En segundo lugar, si el concepto de América Latina conecta a la región con el mundo occidental, se trata de una conexión indirecta. Mucho más directas serían las nociones de Hispanoamérica o de Iberoamérica. De hecho, si la idea de América Latina cuajó en nuestra región, a pesar de su claro origen imperialista, fue porque los positivistas, que en las décadas finales del siglo XIX y comienzos del XX llevaban las riendas políticas en esta parte del mundo, querían sacudirse de la herencia española. El encontrar un espacio en el mundo occidental que obviase nuestra vinculación histórica con España, era la salida deseada. La latinidad como concepto se les presentó así como anillo al dedo para sus aspiraciones.
En tercer lugar, si la noción de Indoamérica resulta reduccionista pues obvia nuestra conexión con el mundo occidental -parte muy importante de nuestra identidad- aquí ocurre todo lo contrario. Es decir, se enfatiza nuestra raíz occidental a expensas de nuestro ancestro indígena y africano. Más aún, a expensas del componente musulmán que conlleva nuestra herencia íbera, luego de varios siglos de ocupación y presencia islámica en la Península Ibérica. E incluso, en menor medida, del componente judío. Ser latinos, como señalábamos, implica reconocernos como herederos de las claves de identidad derivadas de la antigua Roma. Sin embargo, somos eso y bastante más.

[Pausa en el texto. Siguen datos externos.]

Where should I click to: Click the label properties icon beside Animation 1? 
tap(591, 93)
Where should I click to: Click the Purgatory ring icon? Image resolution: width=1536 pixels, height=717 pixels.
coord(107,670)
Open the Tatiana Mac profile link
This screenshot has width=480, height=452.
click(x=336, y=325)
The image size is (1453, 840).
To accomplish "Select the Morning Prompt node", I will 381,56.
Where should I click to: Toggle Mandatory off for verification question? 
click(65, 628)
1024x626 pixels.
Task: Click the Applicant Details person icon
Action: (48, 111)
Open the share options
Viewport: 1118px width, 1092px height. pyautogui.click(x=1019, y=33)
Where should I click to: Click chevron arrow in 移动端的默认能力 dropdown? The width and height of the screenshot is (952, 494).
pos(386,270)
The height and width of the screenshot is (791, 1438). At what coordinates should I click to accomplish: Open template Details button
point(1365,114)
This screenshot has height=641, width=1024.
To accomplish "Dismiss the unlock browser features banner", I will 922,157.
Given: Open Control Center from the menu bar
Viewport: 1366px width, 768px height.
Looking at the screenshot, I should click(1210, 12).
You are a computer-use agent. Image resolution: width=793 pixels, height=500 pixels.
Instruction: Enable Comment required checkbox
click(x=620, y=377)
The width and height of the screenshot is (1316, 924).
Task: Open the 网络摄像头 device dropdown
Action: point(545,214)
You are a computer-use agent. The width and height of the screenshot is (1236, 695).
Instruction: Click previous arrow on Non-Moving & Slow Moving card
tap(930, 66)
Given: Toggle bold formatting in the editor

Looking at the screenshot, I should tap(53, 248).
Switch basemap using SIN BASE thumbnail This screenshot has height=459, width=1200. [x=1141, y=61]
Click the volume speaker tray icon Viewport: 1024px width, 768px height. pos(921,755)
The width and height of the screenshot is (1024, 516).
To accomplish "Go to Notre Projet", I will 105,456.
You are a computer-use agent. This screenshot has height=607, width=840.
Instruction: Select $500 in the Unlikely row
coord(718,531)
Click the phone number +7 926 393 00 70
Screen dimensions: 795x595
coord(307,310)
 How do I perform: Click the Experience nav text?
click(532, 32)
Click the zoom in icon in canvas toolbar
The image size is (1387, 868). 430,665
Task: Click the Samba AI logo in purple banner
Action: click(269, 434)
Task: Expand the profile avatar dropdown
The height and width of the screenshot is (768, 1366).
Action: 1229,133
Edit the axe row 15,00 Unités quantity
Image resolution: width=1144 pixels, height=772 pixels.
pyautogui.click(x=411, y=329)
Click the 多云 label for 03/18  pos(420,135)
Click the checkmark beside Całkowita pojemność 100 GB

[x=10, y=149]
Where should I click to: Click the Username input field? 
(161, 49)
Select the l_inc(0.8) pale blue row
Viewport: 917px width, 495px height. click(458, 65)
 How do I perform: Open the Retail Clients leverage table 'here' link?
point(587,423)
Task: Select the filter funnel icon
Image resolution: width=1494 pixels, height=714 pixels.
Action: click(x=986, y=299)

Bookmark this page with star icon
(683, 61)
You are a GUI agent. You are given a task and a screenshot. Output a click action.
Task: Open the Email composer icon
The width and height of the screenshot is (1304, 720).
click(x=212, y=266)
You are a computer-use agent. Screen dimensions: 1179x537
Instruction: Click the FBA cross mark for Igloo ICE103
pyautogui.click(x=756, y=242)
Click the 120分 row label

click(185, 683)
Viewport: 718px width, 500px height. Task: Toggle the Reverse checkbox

Más allá de que nos hayamos acostumbrado a llamarnos a nosotros mismos latinoamericanos lo cierto es que, como noción apta para identificarnos, ésta resulta claramente imperfecta. En efecto, se trata de un concepto difuso y confuso; resulta un canal indirecto para identificarnos con el mundo occidental; y, finalmente, resulta una noción reduccionista que obvia parcelas muy significativas de nuestra identidad compleja y plural.